The AC industry will soon experience phase-outs of common refrigerants, and whether you’re an HVAC pro in the U.S. or Canada, you need to know how they will impact you, your team, and your customers.

Refrigerant phase-outs can be challenging to understand, as countries follow slightly different rules. In this post, we’ll cut through the noise and cover all the basics so you can better understand what’s happening.

Why are refrigerants being phased out? 

For decades, gradual bans and phase-outs of refrigerants and other chemicals have been implemented to reduce the impact of ozone depletion and global warming.

More recently, the Kigali Amendment to the Montreal Protocol, agreed upon in 2016, was established to significantly reduce the global production and use of HFCs by 80-85% by 2047.

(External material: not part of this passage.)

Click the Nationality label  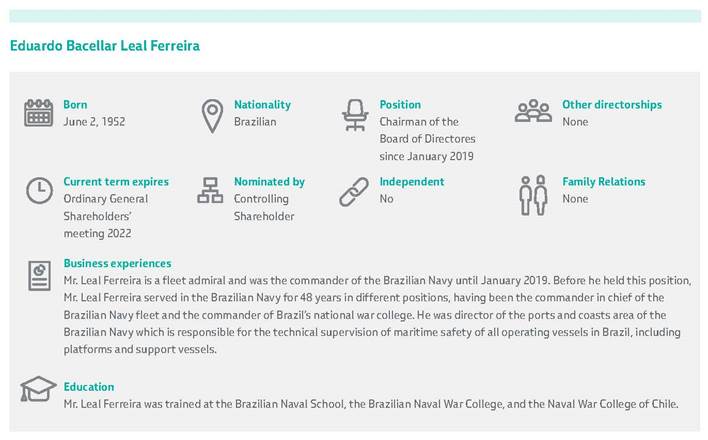click(262, 104)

Different countries have established regulations for achieving that goal, making interpreting the new standards tricky.

Refrigerant bans scheduled in the U.S.

Starting on January 1, 2025, several common refrigerants will be banned in new air conditioning systems in the United States. This Environmental Protection Agency (EPA) regulation sets specific global warming potential (GWP) thresholds, capping the allowable GWP for refrigerants at 750.

The most common refrigerant this ban impacts is R-410A, which has a very high GWP of more than 2,000.

Refrigerant supply constraints in Canada 

Canada, by contrast, isn’t planning a similar ban. Instead, at set intervals, it’s aggressively lowering the national supply cap on hydrofluorocarbons (HFCs), such as R-410A. The next step-down is set for 2029, at which point the cap will be a third of what it was in 2023.

In theory, HVAC pros can proceed with business as usual but risk major business disruption due to supply shortages.

Shifting to eco-friendly refrigerants 

As refrigerants with high GWP are outright banned or their supply is constrained, the shift to eco-friendly alternatives will accelerate. The good news is that equipment manufacturers are ahead of the game and are already adopting low GWP options like R-32 and R-454B.

Challenges for HVAC pros and their teams 

The low GWP alternatives the industry is shifting toward are classified as A2L refrigerants, which are mildly flammable compared to traditional HFCs. HVAC technicians should take specialized training to handle these new refrigerants safely.

The mildly flammable classification of these new refrigerants may also impact project timelines, as not all building codes are updated to allow flammable refrigerants.

Risks of not shifting to low GWP systems 

In the U.S., HVAC teams will have little choice after January 1, 2025. In Canada, that won’t be the case. Without an outright ban kicking in at a set date, HVAC teams and owners of HVAC systems will need to decide when, where, and how to shift. HVAC companies that don’t prioritize training and educating customers on the value of upgrading to low GWP systems may face severe supply constraints in the coming years.

Likewise, HVAC system owners may find fewer and fewer resources available to properly service, maintain, and repair systems that use high-GWP HFCs.